A companhia cresceu exponencialmente. Passou de menos de 200 empregados para 740 no último ano. Sua instalação em Long Beach opera continuamente 24 horas, dividindo esforços entre construção de módulos e expansão de infraestrutura.
A disputa pelo contrato da NASA: questão de sobrevivência empresarial
O futuro da Vast depende criticamente do contrato com a NASA. Sem esse acordo, a empresa enfrenta desafios de viabilidade financeira a longo prazo. “É uma questão de existência para nós ganhar essa competição”, afirma Max Haot. A decisão da NASA de selecionar fornecedores de infraestrutura orbital deve sair até meados de 2026, alinhando-se ao cronograma de lançamento do Haven-1.
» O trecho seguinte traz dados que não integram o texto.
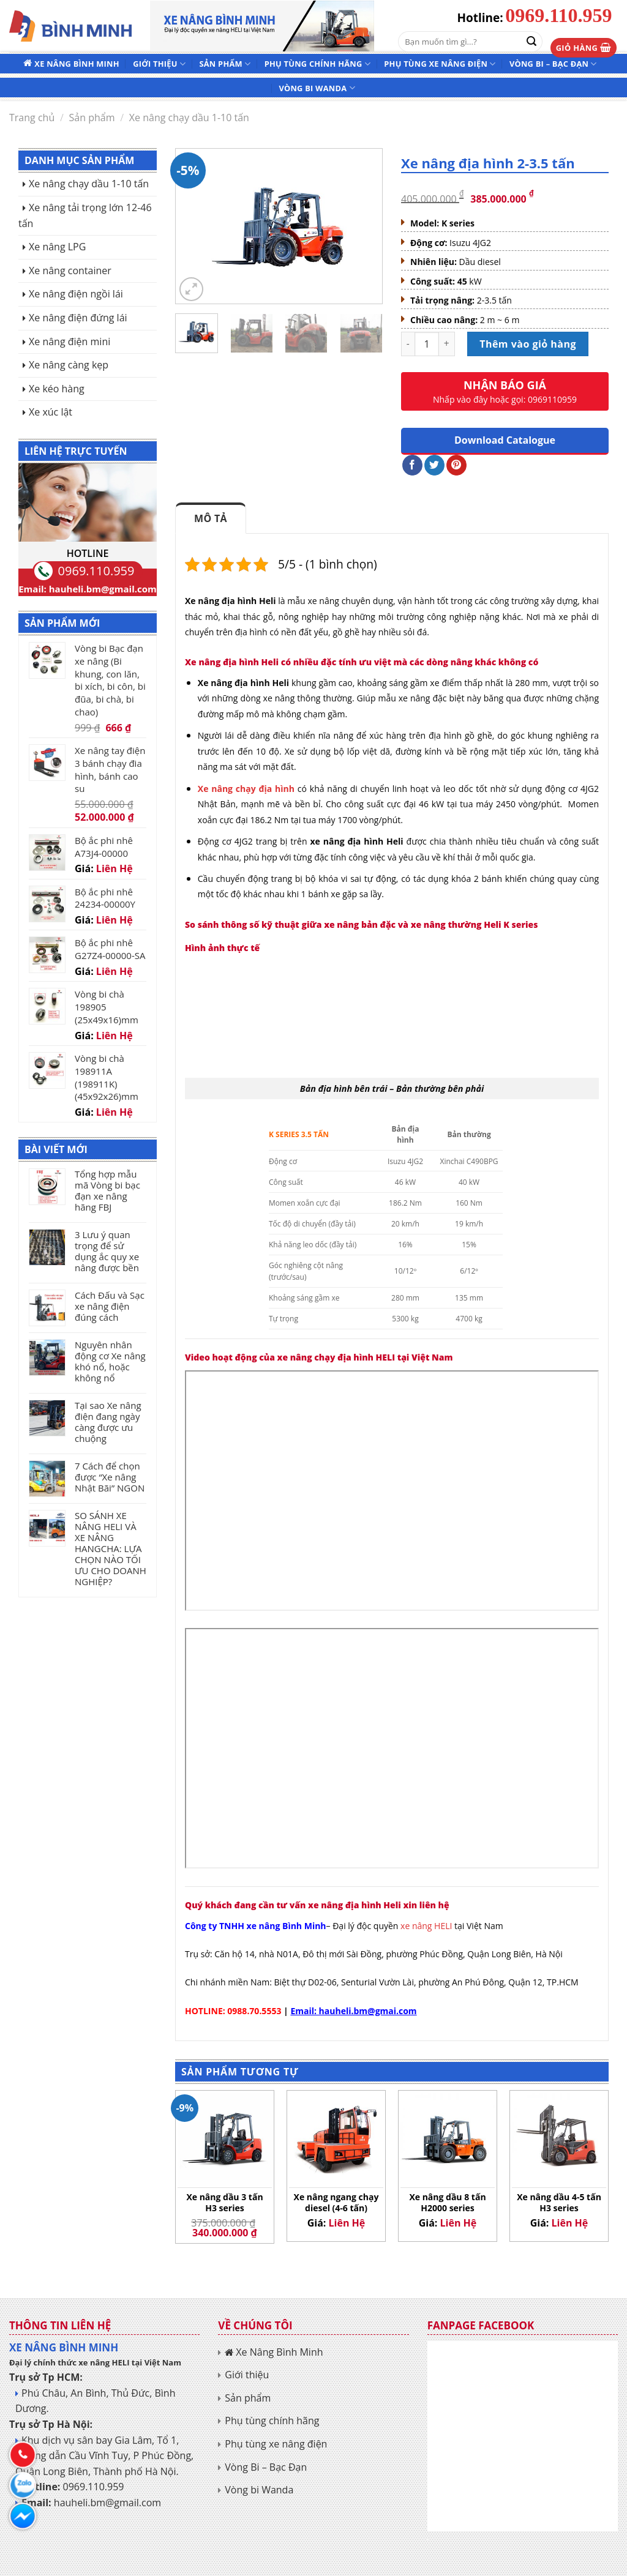 The height and width of the screenshot is (2576, 627). Describe the element at coordinates (447, 2203) in the screenshot. I see `Xe nâng dầu 8 tấn H2000 series` at that location.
A Vast já reservou lançamentos adicionais com a SpaceX para futuras missões. Tanto McCaleb quanto Haot manifestaram disposição pessoal de viajar ao espaço para validar operações. “Quando criança, passava muito tempo explorando, olhando para o céu e apreciando o quão incrível tudo é”, reflete McCaleb sobre sua motivação.
Os próximos vinte e quatro meses definirão o rumo. O Haven-1 continua em construção. A NASA segue na avaliação. A aposta de um bilhão de dólares de Jed McCaleb—financiada inteiramente por sua fortuna em criptomoedas—espera validação em órbita. Se prosperar, irá redefinir o panorama de infraestrutura espacial comercial. Se fracassar, McCaleb estará entre os poucos empreendedores dispostos a absorver perdas de magnitude épica em nome da inovação orbital.